Status and the future of page migration

linux-mm.kvack.org archive mirror
 help / color / mirror / Atom feed

* Status and the future of page migration
@ 2006-05-12  0:06 Christoph Lameter
  2006-05-12  0:56 ` KAMEZAWA Hiroyuki
  0 siblings, 1 reply; 7+ messages in thread
From: Christoph Lameter @ 2006-05-12  0:06 UTC (permalink / raw)
  To: linux-mm
  Cc: ak, pj, kravetz, marcelo.tosatti, kamezawa.hiroyu, taka,
	lee.schermerhorn, haveblue

The current page migration in Linus tree uses swap entries to track unmapped
anonymous pages and has the side effect of removing all references to file
backed pages. If multiple migrations run concurrently then we typically are
limited by contention around the tree_lock for swap space. We see migration
rates of around 600-900 MB/sec for a single migration and around 250MB/sec
for 4 concurrent migrations.

The code in Andrew's tree uses migration entries, restores ptes
to file backed pages and preserves the write enable bit. This means
that a process can be repeatedly migrated without loosing
the file backed pages that were not referenced in the intermediate
period. Also we avoid useless COW faults. The contention around
the swap tree_lock has been removed and so we see increased
migration rates for a single process of around 800-1GB/sec that then
only slightly degrades for 4 concurrent processes.

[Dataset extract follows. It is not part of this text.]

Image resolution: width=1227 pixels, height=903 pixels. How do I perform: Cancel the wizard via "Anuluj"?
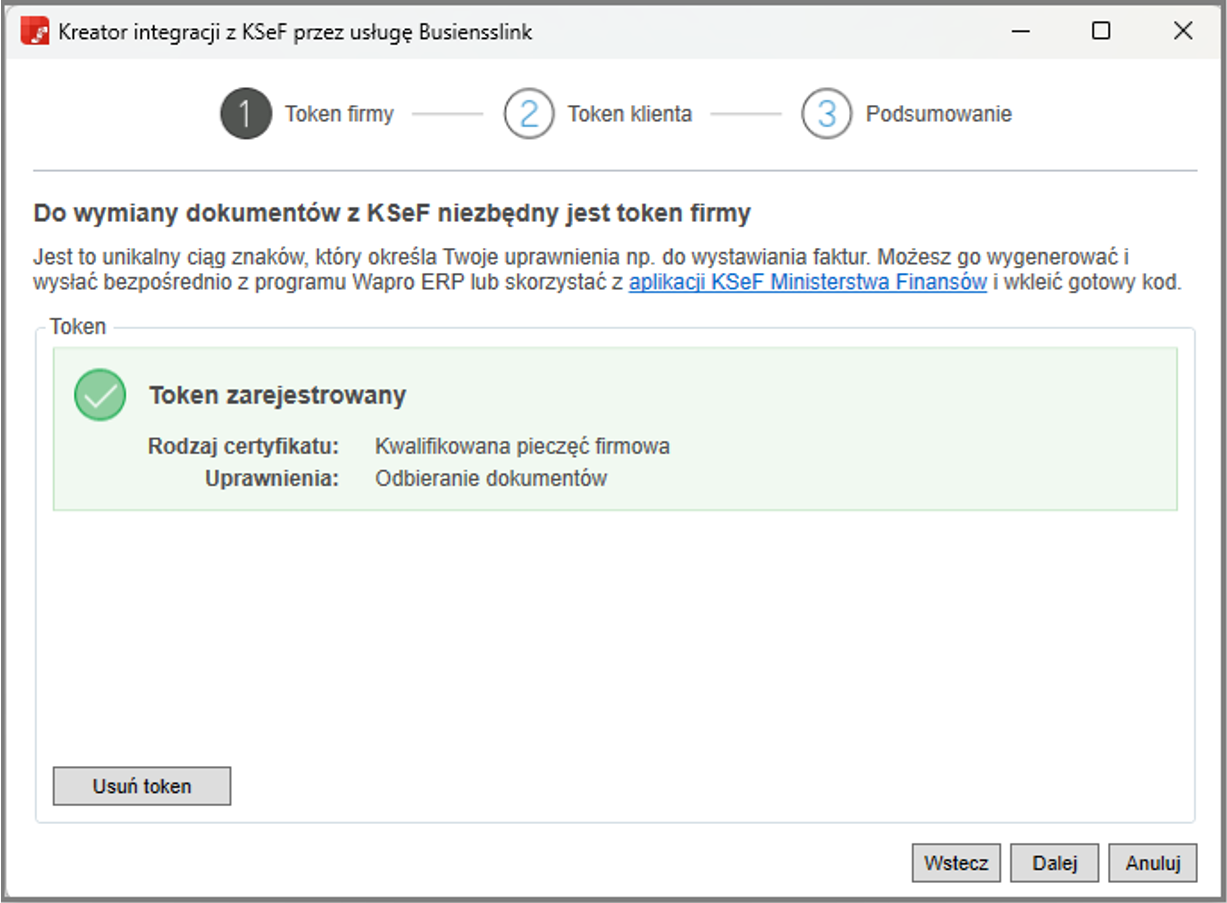coord(1152,864)
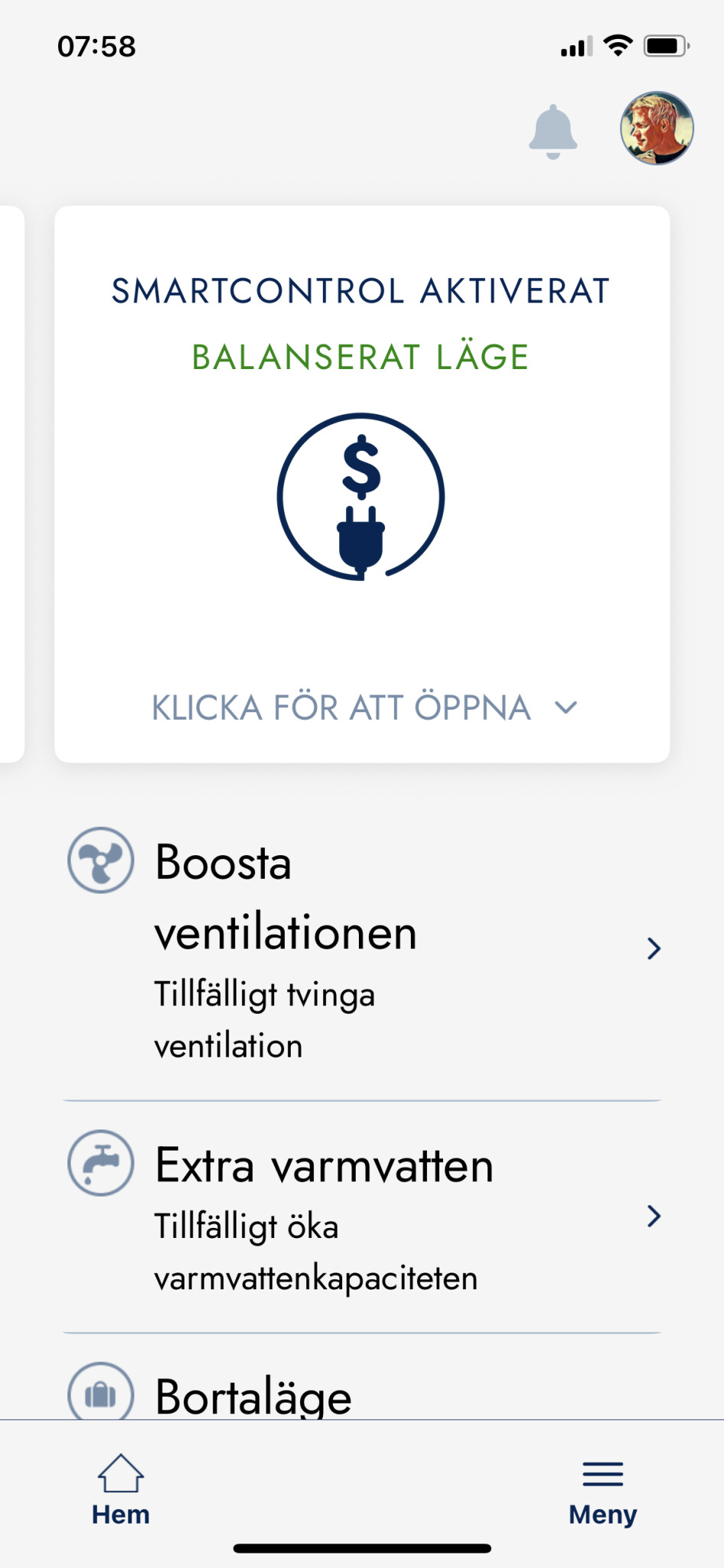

I would like to keep the features of page migraton as they are right now
in Andrew's tree until the patches have made it into Linus tree.

Some additional patches for page migration are at
ftp://ftp.kernel.org/pub/linux/kernel/people/christoph/pmig/patches-2.6.17-rc3-mm1/.
These are in testing and need work. Feedback on these would be useful.

1. Restructure migrate_pages() so that the current goto mess is avoided. This
   extracts two functions from migrate pages that deal with either taking the
   page lock for the source or destination page.

2. Dispose of migrated pages immediately. Moves the recycling of migrated
   pages into migrate_pages(). Callers only have to deal with pages that
   are still candidates for still could be repeated. This simplifies handling
   but prevents potential necessary post processing of migrated pages.
   Should we do this at all?

3. Uses arrays to pass list of pages to migrate_pages().
   Doing so will make a 1-1 association possible between the pages to be
   migrated. If we have this 1-1 association then we can accurately allocate
   pages for MPOL_INTERLEAVE during migration. Specifying
   MPOL_INTERLEAVE|MPOL_MF_MOVE to mbind() could move all pages so that they
   follow the best interleave pattern accurately.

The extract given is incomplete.